Your last 50 incidents are your best eval suite. The pipeline that anonymises them, replays them against new agent versions, and surfaces regressions before deploy.

Source incidents from your own history

The last 50 incidents are the best eval suite you can build. They are real, they cover your actual surface area, and they include the long-tail your agent will face in production.

Pull from your incident management system: IDs, timelines, impacted services, root causes, remediation actions. Filter for ones the agent should have handled or assisted with.

Anonymise. Customer names, internal hostnames, secrets, all stripped before the data lands in the eval pipeline. The redaction is non-negotiable.

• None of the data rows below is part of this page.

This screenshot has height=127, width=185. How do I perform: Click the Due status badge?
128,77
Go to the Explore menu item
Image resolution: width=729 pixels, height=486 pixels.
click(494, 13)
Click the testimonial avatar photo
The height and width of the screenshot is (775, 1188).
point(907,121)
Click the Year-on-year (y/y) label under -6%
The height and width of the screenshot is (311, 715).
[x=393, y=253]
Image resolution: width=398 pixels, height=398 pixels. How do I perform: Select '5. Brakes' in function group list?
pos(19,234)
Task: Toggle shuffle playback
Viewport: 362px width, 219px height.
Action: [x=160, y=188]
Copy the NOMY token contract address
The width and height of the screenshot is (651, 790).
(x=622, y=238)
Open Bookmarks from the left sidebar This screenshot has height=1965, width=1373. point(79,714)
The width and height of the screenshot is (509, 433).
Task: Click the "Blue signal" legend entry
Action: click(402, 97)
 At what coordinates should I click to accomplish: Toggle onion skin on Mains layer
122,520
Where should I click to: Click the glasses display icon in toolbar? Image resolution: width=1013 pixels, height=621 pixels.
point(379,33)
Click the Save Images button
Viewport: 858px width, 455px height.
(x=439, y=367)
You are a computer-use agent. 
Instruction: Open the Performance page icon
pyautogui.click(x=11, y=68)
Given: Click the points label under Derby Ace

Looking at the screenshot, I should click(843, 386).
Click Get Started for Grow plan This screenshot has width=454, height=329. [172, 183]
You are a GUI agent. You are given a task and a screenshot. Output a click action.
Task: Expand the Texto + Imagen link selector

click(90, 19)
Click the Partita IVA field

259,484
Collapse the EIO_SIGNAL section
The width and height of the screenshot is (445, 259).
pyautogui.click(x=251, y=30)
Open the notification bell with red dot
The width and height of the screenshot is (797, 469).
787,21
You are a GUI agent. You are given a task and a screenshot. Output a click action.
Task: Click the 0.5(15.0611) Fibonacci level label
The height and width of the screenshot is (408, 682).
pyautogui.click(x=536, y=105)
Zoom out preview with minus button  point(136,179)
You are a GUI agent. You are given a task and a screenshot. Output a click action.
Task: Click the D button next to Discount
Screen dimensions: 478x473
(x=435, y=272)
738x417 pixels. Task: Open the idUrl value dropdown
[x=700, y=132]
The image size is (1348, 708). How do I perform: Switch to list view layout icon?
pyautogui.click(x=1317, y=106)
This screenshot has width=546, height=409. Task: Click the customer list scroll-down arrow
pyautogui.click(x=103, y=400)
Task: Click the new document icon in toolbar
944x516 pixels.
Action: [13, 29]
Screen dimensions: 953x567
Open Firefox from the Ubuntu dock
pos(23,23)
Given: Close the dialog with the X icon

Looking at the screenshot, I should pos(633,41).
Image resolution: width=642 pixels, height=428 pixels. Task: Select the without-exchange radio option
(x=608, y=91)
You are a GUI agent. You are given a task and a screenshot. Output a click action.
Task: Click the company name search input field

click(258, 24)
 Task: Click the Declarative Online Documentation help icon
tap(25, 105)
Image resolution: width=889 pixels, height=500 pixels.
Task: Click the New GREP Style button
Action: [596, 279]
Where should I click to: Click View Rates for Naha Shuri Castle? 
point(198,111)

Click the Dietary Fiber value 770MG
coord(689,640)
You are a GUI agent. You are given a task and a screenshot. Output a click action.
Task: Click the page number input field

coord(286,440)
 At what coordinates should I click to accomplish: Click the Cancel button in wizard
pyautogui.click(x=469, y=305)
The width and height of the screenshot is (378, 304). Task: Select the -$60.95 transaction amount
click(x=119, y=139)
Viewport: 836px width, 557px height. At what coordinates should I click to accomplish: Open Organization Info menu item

Convert each incident into a case

Input: the alert payload that fired, the metrics window for the affected service, the recent deploys at the time. Capture the inputs the agent would have seen at the moment of the page.

Expected output: the cause the human team identified, the action they took, the time they spent. The agent's score is how close it gets to each.

Edge cases get tagged. "Misdiagnosed initially" or "required two-team coordination" or "had non-obvious cause" are tags worth carrying forward.

The replay loop

Run each case against the agent. Capture the full trace: prompt, response, tool calls, final hypothesis. Compare to expected.

Differences are signal, not failure. The agent might propose a different valid cause; mark it as alternative-correct, not wrong. The eval scorer needs to handle this.

Cases the agent fails repeatedly become flagged for prompt review. The prompt is missing something the human knew; figure out what and add it.

Regression detection across versions

Run the replay suite on every prompt change. The CI report shows: cases that pass v_old but fail v_new. These are regressions; they block merge by default.

An override is allowed but must be deliberate. "This regression is acceptable because the new behaviour is better in the cases that matter." The override is logged.

Track the regression rate over time. Healthy: low and stable. Unhealthy: trending up. The latter is a sign the prompt or the model is drifting.

Treating past incidents responsibly

The team that lived through the incident should review the case before it lands in the suite. They might disagree with the framing, the redaction, or the inclusion. Their judgement wins.

Cases involving personnel decisions or root-cause-as-individual stay out. Eval cases are technical regressions, not blame archives.

If a case is contentious, drop it. The corpus has 50+ cases; one less rarely matters. The trust of the team always matters.

What to do this week

Pull your last 30 incidents. With the team's blessing, convert 10 into eval cases. Run them against the current agent. The cases the agent handles correctly become regression sentinels. The cases the agent fails become the next prompt-engineering work.